WORK TASK: Restate all entries word for word, minus pictures.

START AVAILABLE RECORDS

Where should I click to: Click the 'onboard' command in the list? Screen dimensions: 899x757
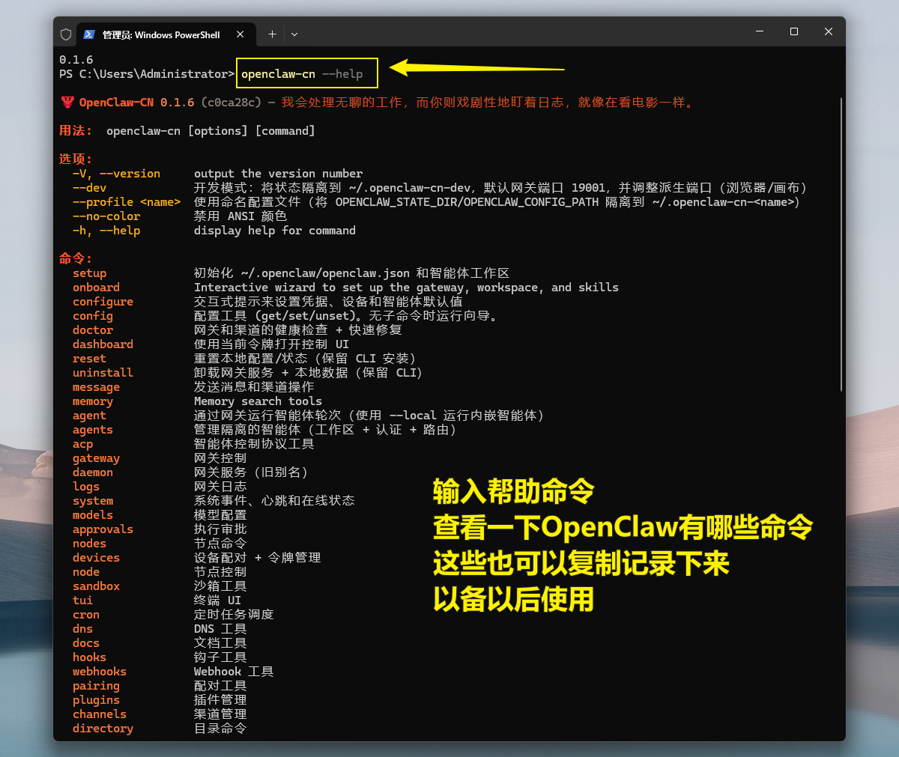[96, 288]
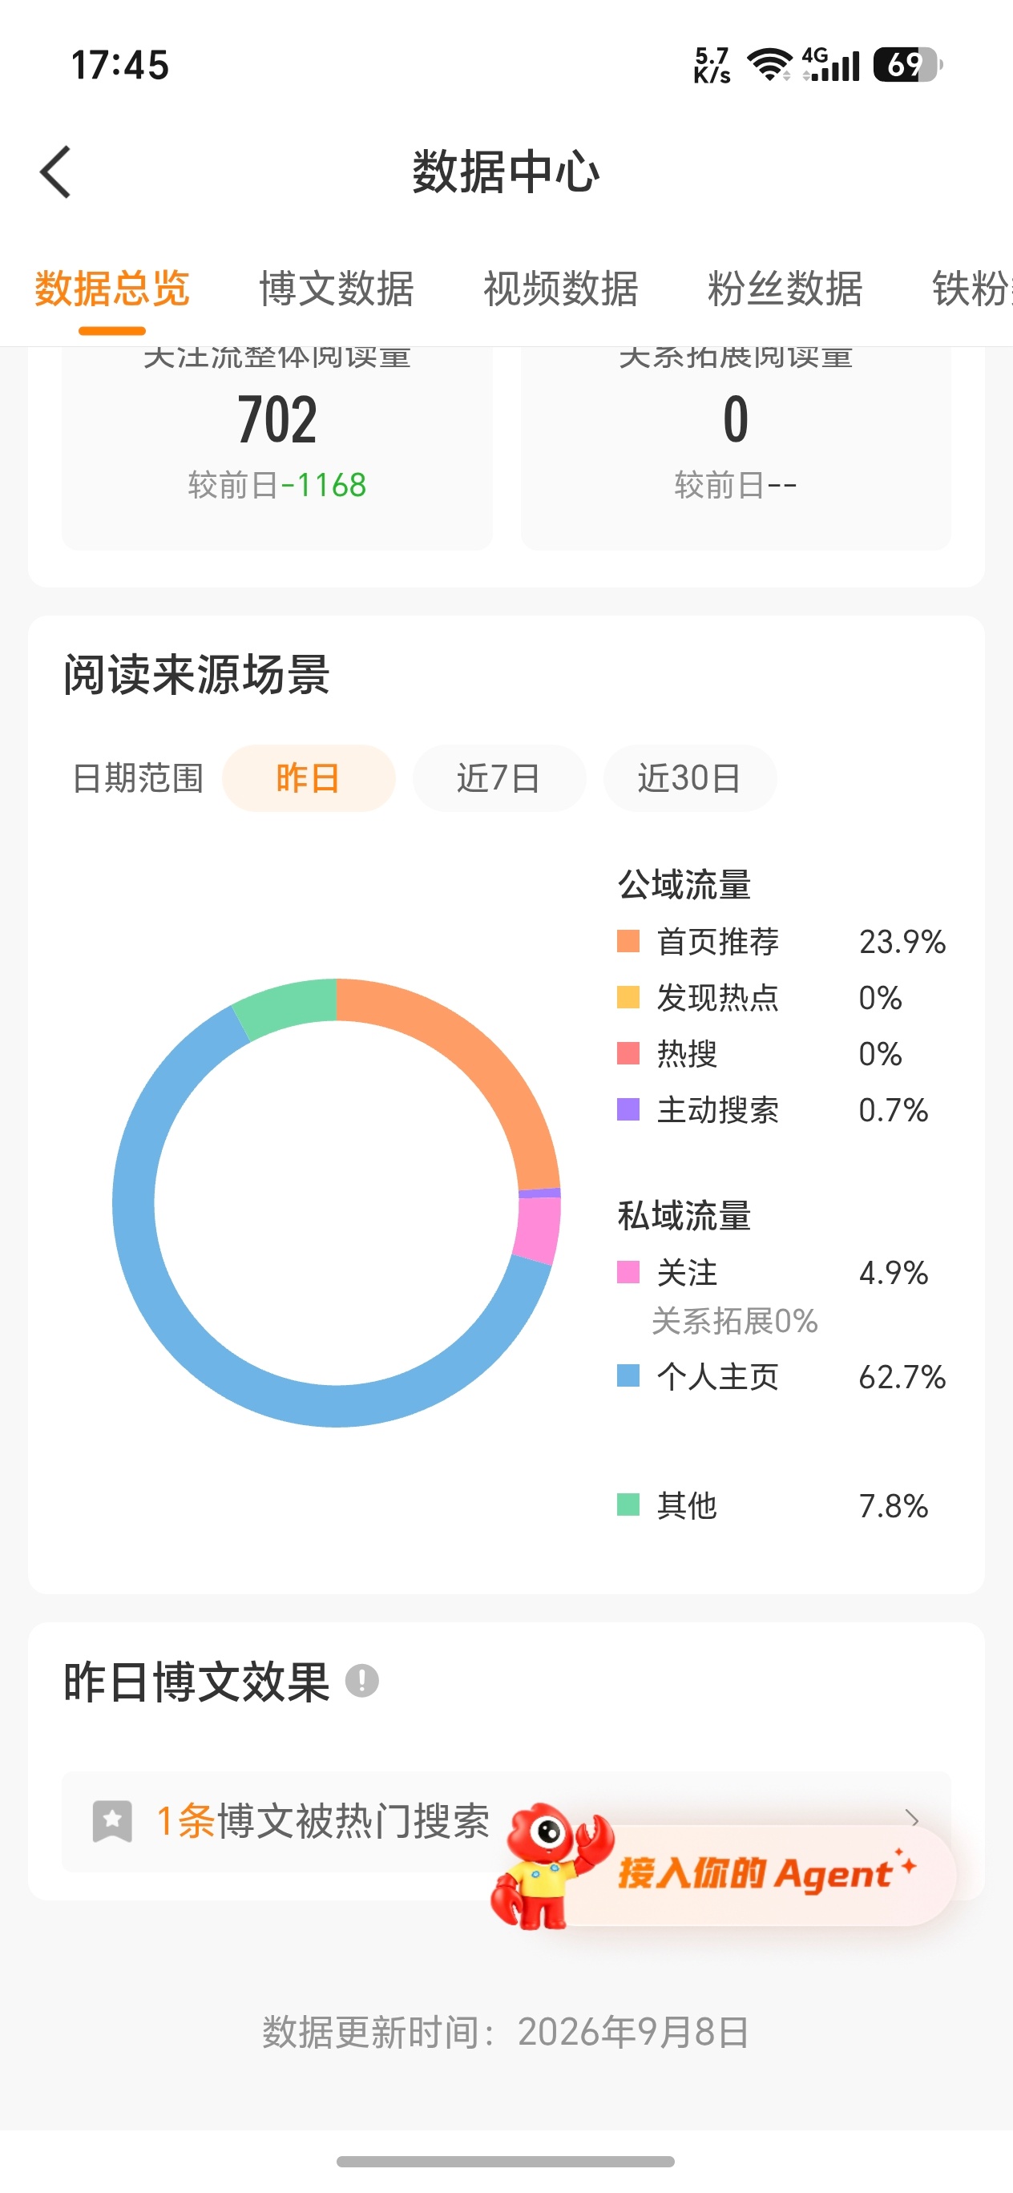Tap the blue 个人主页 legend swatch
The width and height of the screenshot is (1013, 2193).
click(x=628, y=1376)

END AVAILABLE RECORDS

ANSWER:
Where should I click to: Click the 'onboard' command in the list? Screen dimensions: 899x757
[96, 288]
Tap the blue 个人主页 legend swatch
The width and height of the screenshot is (1013, 2193).
click(x=628, y=1376)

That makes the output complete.